Caillier had only limited personal contact with S.Y. His testimony was based almost completely on S.Y.'s medical records. However, the medical records were not authenticated at trial or offered into evidence. See Chapnitsky v. McClone, 20 Wis. 2d 453, 461, 122 N.W.2d 400, 404 (1963). Caillier's position as an expert witness does not allow him to introduce inadmissible hearsay evidence. While experts may rely on inadmissible evidence in forming opinions, sec. 907.03, Stats., the underlying evidence is still inadmissible. See State v. Coogan, *328154 Wis. 2d 387, 453 N.W.2d 186 (Ct. App. 1990).7 Because there was no stated rationale for the trial court's decision and because the county fails to identify any statutory or case law supporting its position on appeal, we hold that admitting the testimony was an abuse of discretion.

However, we also hold that admission of Caillier's hearsay testimony was harmless error. See sec. 901.03(1), Stats. S.Y. himself raised the assault issue while questioning the preceding witness, Dr. M.S. Taman.

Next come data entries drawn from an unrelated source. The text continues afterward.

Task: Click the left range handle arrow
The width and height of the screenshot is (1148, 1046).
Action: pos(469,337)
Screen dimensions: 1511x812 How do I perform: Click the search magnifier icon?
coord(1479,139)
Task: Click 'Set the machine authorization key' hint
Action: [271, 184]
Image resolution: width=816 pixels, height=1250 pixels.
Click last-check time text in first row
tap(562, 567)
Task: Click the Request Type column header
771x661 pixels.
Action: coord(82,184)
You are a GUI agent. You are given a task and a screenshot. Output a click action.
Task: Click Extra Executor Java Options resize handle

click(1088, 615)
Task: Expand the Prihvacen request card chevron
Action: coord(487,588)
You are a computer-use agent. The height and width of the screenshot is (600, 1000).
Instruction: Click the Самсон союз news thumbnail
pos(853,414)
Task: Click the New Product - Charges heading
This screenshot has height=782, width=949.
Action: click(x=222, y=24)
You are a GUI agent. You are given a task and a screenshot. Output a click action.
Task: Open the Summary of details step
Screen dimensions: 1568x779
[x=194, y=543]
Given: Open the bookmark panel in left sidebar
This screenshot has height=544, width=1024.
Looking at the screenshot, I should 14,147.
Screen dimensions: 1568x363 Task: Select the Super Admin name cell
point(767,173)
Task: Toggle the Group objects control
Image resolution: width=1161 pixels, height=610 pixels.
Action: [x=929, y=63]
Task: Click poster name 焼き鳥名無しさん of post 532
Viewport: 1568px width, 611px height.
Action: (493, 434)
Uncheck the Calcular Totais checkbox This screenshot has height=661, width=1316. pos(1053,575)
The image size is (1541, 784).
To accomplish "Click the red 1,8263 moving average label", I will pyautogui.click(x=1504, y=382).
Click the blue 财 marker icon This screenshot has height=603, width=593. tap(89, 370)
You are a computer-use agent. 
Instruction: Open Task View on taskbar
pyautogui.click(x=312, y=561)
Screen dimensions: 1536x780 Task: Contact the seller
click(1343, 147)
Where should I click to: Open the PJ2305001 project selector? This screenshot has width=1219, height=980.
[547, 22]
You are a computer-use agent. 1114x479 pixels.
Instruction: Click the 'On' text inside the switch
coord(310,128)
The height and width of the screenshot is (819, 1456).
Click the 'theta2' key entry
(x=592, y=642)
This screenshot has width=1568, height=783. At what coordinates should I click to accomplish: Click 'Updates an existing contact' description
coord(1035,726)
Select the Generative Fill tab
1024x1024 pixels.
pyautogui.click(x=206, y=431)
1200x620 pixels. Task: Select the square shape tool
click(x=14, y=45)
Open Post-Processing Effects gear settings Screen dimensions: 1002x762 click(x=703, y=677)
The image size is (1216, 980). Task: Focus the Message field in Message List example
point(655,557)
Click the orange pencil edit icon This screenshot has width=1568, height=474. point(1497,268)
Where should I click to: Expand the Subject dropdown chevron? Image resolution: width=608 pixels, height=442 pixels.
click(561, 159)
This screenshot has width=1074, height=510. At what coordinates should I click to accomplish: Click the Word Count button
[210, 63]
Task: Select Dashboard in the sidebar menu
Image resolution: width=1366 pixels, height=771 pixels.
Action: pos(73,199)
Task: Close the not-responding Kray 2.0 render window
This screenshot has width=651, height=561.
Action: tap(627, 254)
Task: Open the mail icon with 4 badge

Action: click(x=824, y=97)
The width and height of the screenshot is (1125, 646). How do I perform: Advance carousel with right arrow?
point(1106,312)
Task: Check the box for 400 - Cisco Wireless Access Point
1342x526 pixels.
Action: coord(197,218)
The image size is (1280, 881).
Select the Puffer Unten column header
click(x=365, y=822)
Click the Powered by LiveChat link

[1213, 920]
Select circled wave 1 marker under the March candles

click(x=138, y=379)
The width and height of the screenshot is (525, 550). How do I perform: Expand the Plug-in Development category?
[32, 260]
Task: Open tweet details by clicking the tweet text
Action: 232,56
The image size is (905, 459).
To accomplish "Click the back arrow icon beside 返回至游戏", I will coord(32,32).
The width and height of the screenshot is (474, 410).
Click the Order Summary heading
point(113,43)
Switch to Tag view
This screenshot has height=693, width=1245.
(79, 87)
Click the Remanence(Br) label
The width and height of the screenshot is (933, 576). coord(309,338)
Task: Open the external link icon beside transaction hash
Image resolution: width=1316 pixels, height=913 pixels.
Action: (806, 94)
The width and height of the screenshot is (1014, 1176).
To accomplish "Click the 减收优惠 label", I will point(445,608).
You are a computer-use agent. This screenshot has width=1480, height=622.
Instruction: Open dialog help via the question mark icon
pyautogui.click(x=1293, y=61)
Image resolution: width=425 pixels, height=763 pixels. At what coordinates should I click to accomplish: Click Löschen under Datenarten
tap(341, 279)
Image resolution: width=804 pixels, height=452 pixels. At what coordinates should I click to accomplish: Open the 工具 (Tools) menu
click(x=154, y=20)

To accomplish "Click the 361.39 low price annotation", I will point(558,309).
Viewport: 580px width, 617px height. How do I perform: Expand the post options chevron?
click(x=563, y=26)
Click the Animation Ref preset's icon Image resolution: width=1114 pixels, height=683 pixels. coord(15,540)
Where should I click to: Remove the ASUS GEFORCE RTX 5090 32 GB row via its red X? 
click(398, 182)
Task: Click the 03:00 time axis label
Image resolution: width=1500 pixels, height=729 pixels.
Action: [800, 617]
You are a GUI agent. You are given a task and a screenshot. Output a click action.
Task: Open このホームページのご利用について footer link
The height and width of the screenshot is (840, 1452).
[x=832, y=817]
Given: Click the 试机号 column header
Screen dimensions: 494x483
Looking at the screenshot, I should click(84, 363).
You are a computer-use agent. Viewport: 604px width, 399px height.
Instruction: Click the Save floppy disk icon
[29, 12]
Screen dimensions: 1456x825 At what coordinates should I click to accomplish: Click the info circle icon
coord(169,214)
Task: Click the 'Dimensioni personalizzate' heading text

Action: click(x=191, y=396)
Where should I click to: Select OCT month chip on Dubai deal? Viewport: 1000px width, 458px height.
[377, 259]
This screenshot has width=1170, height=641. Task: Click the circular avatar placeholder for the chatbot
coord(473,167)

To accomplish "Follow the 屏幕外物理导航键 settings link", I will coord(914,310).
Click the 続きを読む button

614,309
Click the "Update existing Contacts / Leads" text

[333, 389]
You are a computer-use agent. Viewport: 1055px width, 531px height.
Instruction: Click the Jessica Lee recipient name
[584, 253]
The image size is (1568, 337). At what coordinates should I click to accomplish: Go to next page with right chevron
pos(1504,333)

[S.Y.]: You also stated that I had beaten up a college girl in your report. Where did you hear about this? Beating up is pretty strong language to use. Were you a witness to this beating?
DR. TAMAN: No.

It was S.Y. who initially brought this incident to the attention of the jury. While admitting Caillier's testimony concerning the assault was error, S.Y. pointed out that Caillier had not been present and knew of the event only through second- and third-hand reports. He also was able to communicate his version of the incident to the jury. Finally, the jury heard other evidence of S.Y.'s dangerousness. The error here was harmless.

By the Court. — Judgment affirmed.

This is an expedited appeal under Rule 809.17. Because the issue is one of first impression, we converted this from a one-judge to a three-judge appeal on our own motion pursuant to sec. 809.41(3), Stats., by order dated April 10, 1990.

SCR 11.02(1) additionally provides: "Every person of full age and sound mind may appear by attorney in every action or proceeding by or against the person in any court ... or may prosecute or defend the action or proceeding in person." We interpret the phrase "sound mind" to be coextensive with a finding of competency to proceed pro se.

Although we hold S.Y. had a constitutional right to proceed pro se if he validly waived his right to counsel, this does not prevent a trial court from appointing "standby" counsel, against the litigant's wishes, to take over should the court decide during trial the litigant is not competent to proceed pro se or should the litigant later regret his initial decision. See Faretta, 422 U.S. at 834 n.46.

This approach has been criticized by those who believe that the "knowing, intelligent and voluntary" waiver standard encompasses the latter test. See, e.g., United States v. McDowell, 814 F.2d 245, 250 (6th Cir. 1987).

The county points out, in another context, that the due process requirements for a civil commitment are not constitutionally required to be identical with those granted in criminal proceedings. See Addington v. Texas, 441 U.S. 418, 428-29 (1979). However, we see no reason for differing standards on the waiver of counsel and, in any event, any less restrictive standard would not change the outcome of this case and should properly come from the legislature or our supreme court.

Section 51.01(13)(b), Stats., provides:

"Mental illness", for purposes of involuntary commitment, means a substantial disorder of thought, mood, perception, orientation, or memory which grossly impairs judgment, behavior, capacity to recognize reality, or ability to meet the ordinary demands of life, but does not include alcoholism.

But cf. Bagnowski v. Preway, Inc., 138 Wis. 2d 241, 405 N.W.2d 746 (Ct. App. 1986).